Katia has shot about 30 weddings so far. The one that stands out the most in her memory was a wedding she covered last September in Himachal. It was an intimate gathering bursting with traditions. “While the couple was from Bengaluru, they went to Palampur to have a traditional pahari wedding. After the main functions, the party went to the groom’s house, where the ceremonies to welcome the bahu took place. The entire wedding procession climbed up the hill to worship the groom’s ancestors, and celebrate the entire wedding in forest with pahari traditional music and dance. That’s the time I felt exactly why I was in India and why I wanted to become a wedding photographer,” Katia recalls.
Growing up in Russia
Katia’s love and enthusiam for India and photography may stem from the fact that she was exposed to both at an early age. Born in Krasnodar in south Russia, her exposure to photography started early through her father, who was a photographer himself. Her family lived in a tiny one-bedroom apartment, and due to the lack of space a thin wooden wall divided the room into two, with one half forming a makeshift photo studio for her dad. She recalls how he would convert the washroom into his dark room.
And so, at ten, Katia decided to become a photojournalist. When her father passed away a year later she and her mother moved to the coast of Black Sea to a beautiful town surrounded by mountains and the Black Sea.
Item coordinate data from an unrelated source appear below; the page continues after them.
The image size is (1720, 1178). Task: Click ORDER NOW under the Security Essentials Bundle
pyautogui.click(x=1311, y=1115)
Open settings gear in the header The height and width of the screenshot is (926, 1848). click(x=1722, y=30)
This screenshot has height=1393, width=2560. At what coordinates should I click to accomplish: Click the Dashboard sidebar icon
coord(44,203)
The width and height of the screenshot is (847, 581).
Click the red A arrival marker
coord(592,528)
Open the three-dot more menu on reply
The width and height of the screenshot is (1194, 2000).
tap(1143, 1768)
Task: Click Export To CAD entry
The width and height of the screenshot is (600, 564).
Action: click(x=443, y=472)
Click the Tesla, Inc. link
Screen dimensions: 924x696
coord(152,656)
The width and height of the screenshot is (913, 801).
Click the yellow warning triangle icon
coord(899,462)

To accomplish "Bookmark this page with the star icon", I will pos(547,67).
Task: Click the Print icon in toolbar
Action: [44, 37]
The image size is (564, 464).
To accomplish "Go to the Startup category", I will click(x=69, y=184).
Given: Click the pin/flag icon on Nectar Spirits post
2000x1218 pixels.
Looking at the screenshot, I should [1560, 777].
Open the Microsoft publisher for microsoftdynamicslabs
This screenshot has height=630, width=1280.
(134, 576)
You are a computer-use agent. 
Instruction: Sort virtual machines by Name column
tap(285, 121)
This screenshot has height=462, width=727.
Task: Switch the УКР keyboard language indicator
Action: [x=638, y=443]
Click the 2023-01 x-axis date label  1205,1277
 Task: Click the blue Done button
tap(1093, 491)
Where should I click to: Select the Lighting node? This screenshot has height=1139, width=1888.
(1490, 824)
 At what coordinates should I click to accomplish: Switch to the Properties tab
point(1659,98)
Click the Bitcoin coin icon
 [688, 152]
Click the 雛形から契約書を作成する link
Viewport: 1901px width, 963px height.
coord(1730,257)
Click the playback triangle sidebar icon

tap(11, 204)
Katia began to take her camera along on her walks, photographing flowers and butterflies.
Her dad her left her his old Zenit (an old school film camera) and a very important piece of advice – “don’t be afraid to start a new adventure and fight for your dreams.” And that is something she has held on to. Even today her motto is to follow her dreams.
Along with photography, Katia discovered books on India at a young age. These books were mostly by Russian authors who had spent considerable time in India, not as tourists but as explorers.
One book was by a Russian woman who lived in rural Bengal and wrote about her daily life there. Another favourite book of Katia’s was on the Toda tribe settled on the mountains between Tamil Nadu and Karnataka, not far from Ooty, and the challenges the tribe faced.
It were these books and the experiences that fuelled her desire to live in India, and be a part of the culture. “I wanted to become like these authros –be a part of India, experience it not as a tourist but as loving child of India,” Katia says. By 16, she had learnt about the ISKON and Hare Krishna community and could drape a saree.
At home in India
One afternoon she landed in Delhi and headed to Aurobindo Ashram from the airport right in the middle of Holi celebrations.
Katia now resides in east Delhi, wears Indian outfits most of the time and speaks perfect Hindi.
Ask her if it has ever been a challenge to find work because she is from Russia, and pat comes the response –“I have never seen the question this way. I am an artiste; to judge my work, people can see my portfolio. Also, that showcases my ability to understand Indian culture and weddings, traditions and dress code. I guess there are some weddings to which I naturally won’t suit, but my customers are broad-minded, well-travelled or are even settled abroad. So I never feel the need to convince someone to take me seriously.”
It is love that brought her to India and it is the same feeling that makes her get out of bed everyday. “I cannot highlight any single factor as to why I am here. For me India is! I smell the Indian smell in Bangkok, or miss Indian noise and chaos in Russia, or cook Indian food, when I am travelling somewhere else. I feel much more at home here,” Katia explains.
Katia calls the love she receives from families of brides and grooms whose weddings she covers to be the highlight of her job. Ask about the challenges she faces in her field of work, she says with a cheeky smile, “LED lights! Rest I can manage.”
Kativa Peshakova Photography
During her early years in India Katia was thirsty for travel and wanted to explore as much as she could. She began travelling extensively, taking photographs, keeping a journal and just enjoying the journey.
With the money she was earning as a wedding photographer in Moscow and as a destination photographer in Bali, she kept coming to India whenever she had the chance but she was unhappy every time she had to leave. She finally came back for good in 2012.
Katia has not had any formal education or training in photography, apart from observing her father’s passion for it. However, much later when she studied journalism in college, she did photography for a semester.
She admires the work of Sephi Bergerson on India weddings as his compositions clearly reveal a true understanding of traditions. Her photography is based on instinct and what she calls ‘looking at the picture minus the camera lens’. She adds, “ A photographer needs to have the skill of seeing; seeing the image without the camera.”